Records contained in a dataset

-*-

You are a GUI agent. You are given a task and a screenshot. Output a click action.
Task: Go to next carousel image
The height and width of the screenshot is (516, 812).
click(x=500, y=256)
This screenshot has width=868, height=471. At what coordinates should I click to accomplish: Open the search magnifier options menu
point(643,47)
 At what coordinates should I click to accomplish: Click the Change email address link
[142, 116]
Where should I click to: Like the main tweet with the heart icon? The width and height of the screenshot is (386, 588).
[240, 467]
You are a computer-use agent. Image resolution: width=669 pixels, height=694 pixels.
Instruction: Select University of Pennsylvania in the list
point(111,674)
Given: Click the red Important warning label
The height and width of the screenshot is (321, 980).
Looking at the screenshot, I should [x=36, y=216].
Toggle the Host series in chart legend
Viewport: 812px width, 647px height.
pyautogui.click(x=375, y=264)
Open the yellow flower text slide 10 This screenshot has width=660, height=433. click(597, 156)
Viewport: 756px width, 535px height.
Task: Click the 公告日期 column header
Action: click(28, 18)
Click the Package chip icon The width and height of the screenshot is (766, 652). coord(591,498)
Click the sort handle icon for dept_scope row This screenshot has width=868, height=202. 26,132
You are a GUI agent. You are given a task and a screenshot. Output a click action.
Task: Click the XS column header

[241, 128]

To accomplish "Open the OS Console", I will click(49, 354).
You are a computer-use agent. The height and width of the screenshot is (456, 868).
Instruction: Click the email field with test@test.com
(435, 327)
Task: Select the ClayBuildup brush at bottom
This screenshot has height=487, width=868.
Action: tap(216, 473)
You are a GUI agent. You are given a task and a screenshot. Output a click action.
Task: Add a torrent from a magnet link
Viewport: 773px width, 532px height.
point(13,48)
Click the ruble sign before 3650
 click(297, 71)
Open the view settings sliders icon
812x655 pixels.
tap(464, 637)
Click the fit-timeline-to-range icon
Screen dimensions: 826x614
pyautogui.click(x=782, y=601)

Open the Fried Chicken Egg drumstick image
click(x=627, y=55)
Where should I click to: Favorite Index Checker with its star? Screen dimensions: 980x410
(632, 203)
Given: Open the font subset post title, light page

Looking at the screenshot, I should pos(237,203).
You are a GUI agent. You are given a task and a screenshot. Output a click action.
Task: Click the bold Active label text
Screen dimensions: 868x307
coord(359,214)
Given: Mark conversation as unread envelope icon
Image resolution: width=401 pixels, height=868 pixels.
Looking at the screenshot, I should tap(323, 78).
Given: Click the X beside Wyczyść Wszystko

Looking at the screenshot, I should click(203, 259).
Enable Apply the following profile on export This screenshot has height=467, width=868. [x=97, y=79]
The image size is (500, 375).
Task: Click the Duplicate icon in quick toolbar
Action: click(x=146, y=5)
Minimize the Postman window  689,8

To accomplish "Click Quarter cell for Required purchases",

-*-

→ **Exercise aim**: Return only the lines between the one holding "You are a computer-use agent. Image" and the one holding "Given: Click the red Important warning label", inclusive, exactly as they appear above.

→ **The answer**:
You are a computer-use agent. Image resolution: width=669 pixels, height=694 pixels.
Instruction: Select University of Pennsylvania in the list
point(111,674)
Given: Click the red Important warning label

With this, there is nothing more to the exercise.